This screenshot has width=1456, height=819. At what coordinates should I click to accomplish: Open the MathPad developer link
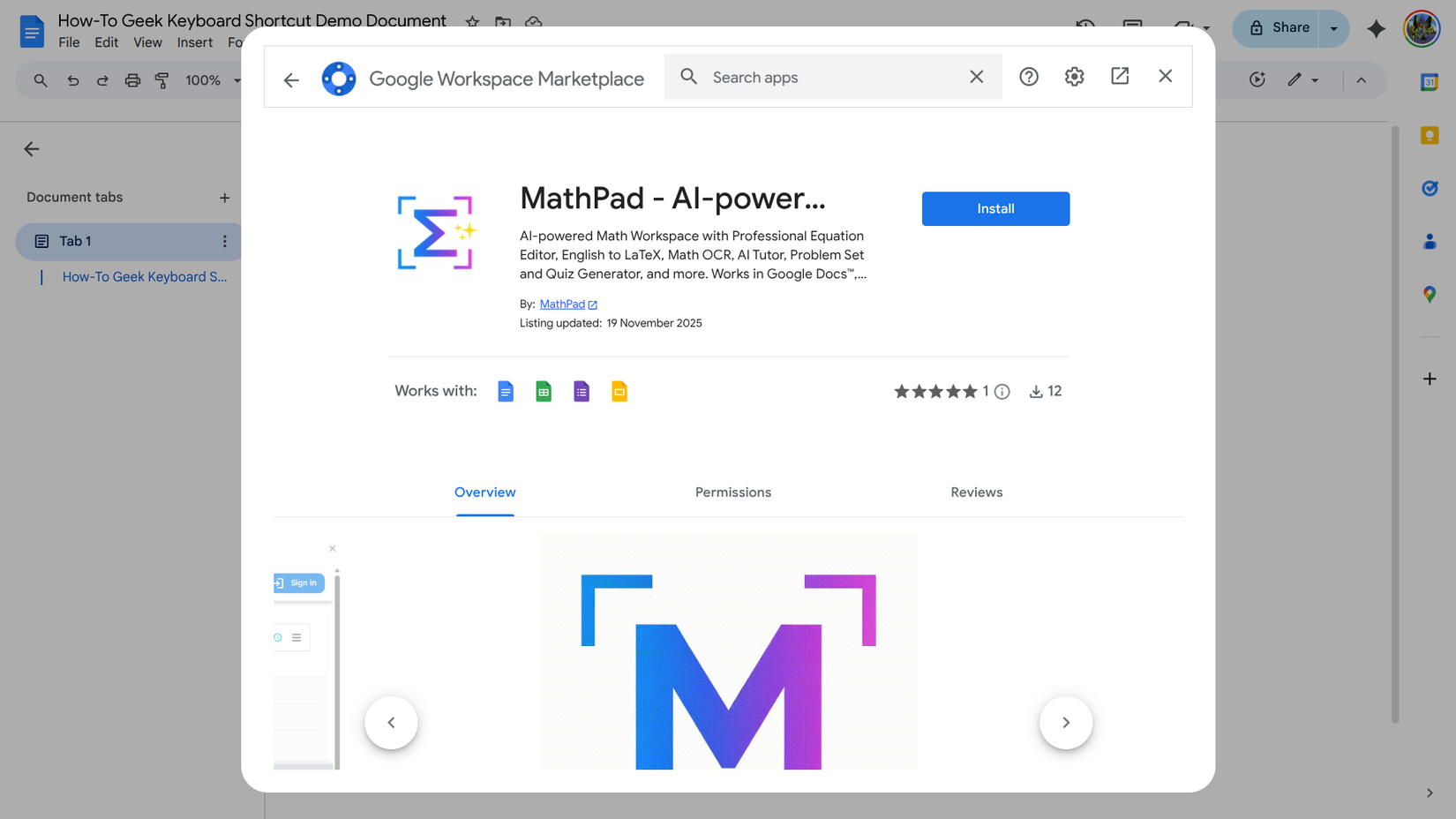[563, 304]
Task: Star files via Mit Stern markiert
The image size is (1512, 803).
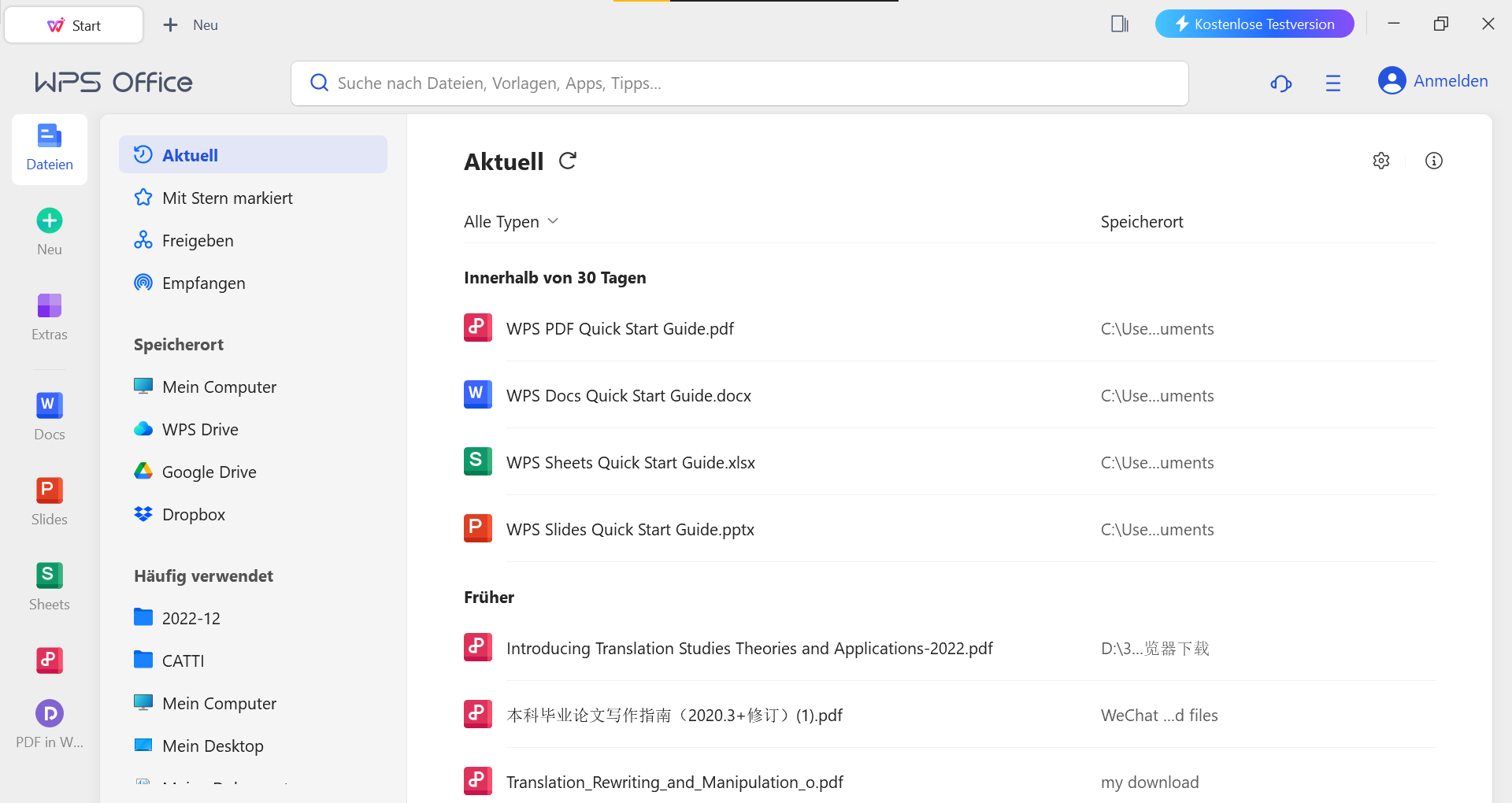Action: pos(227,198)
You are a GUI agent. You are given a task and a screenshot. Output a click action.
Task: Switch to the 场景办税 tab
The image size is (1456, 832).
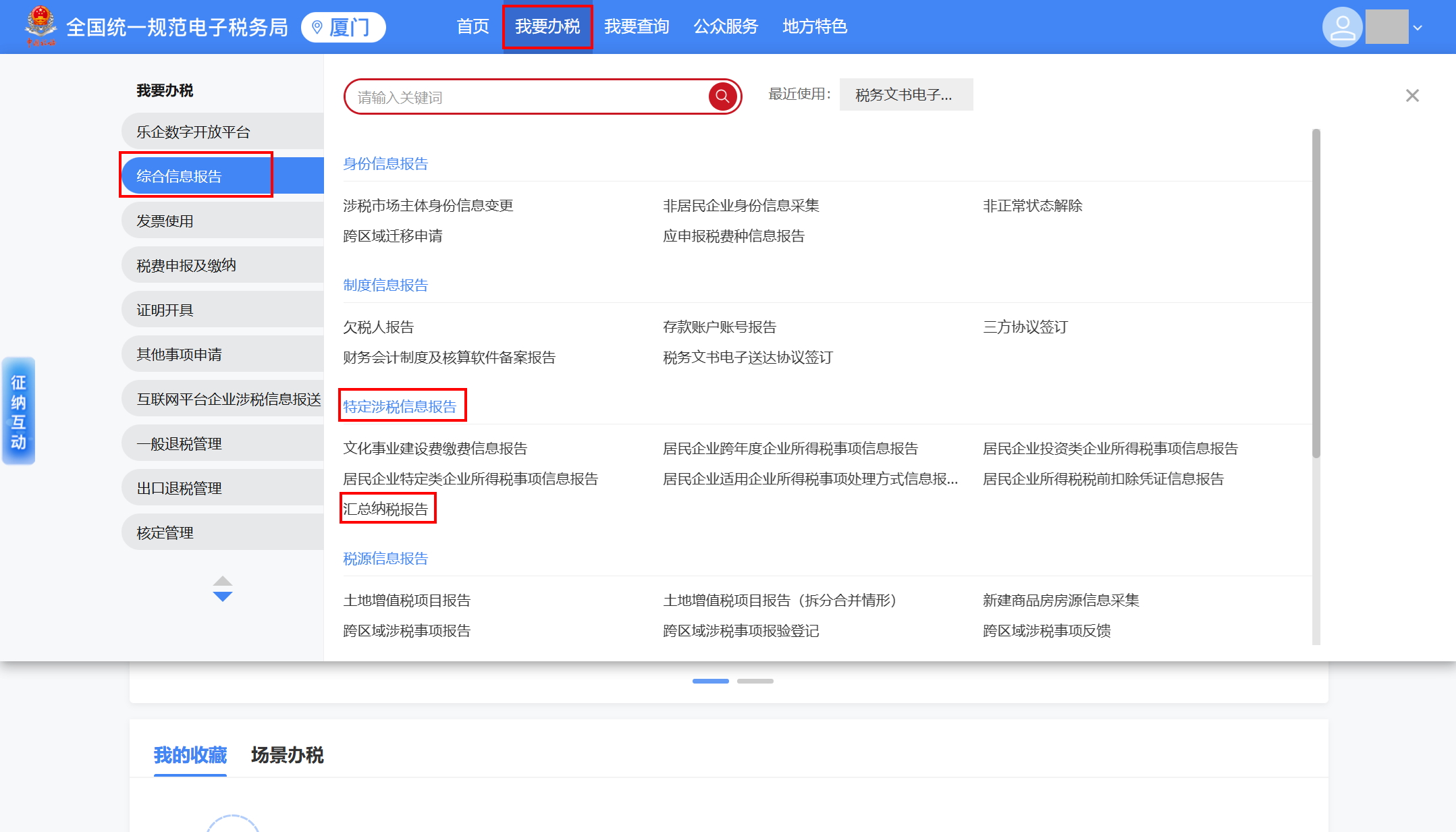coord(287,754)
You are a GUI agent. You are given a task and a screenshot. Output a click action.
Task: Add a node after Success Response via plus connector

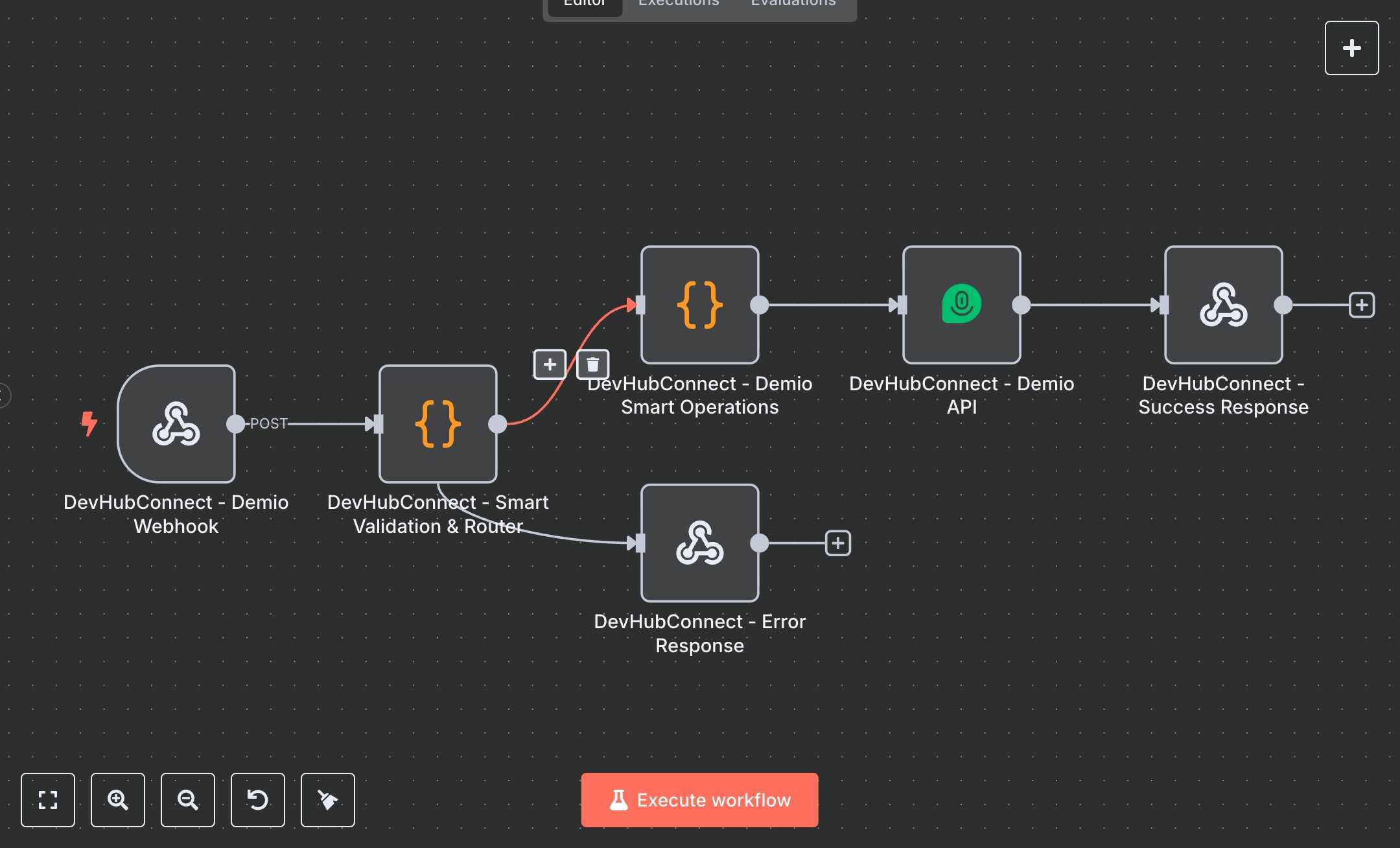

• • • • • • •

WHAT THIS TASK INVOLVES
Starting at the line that holds "The image size is (1456, 832).", copy each line exactly through the end of the material above, keeping both ends and dropping the pictures.

TASK ANSWER
The image size is (1456, 832).
coord(287,754)
You are a GUI agent. You are given a task and a screenshot. Output a click action.
Task: Add a node after Success Response via plus connector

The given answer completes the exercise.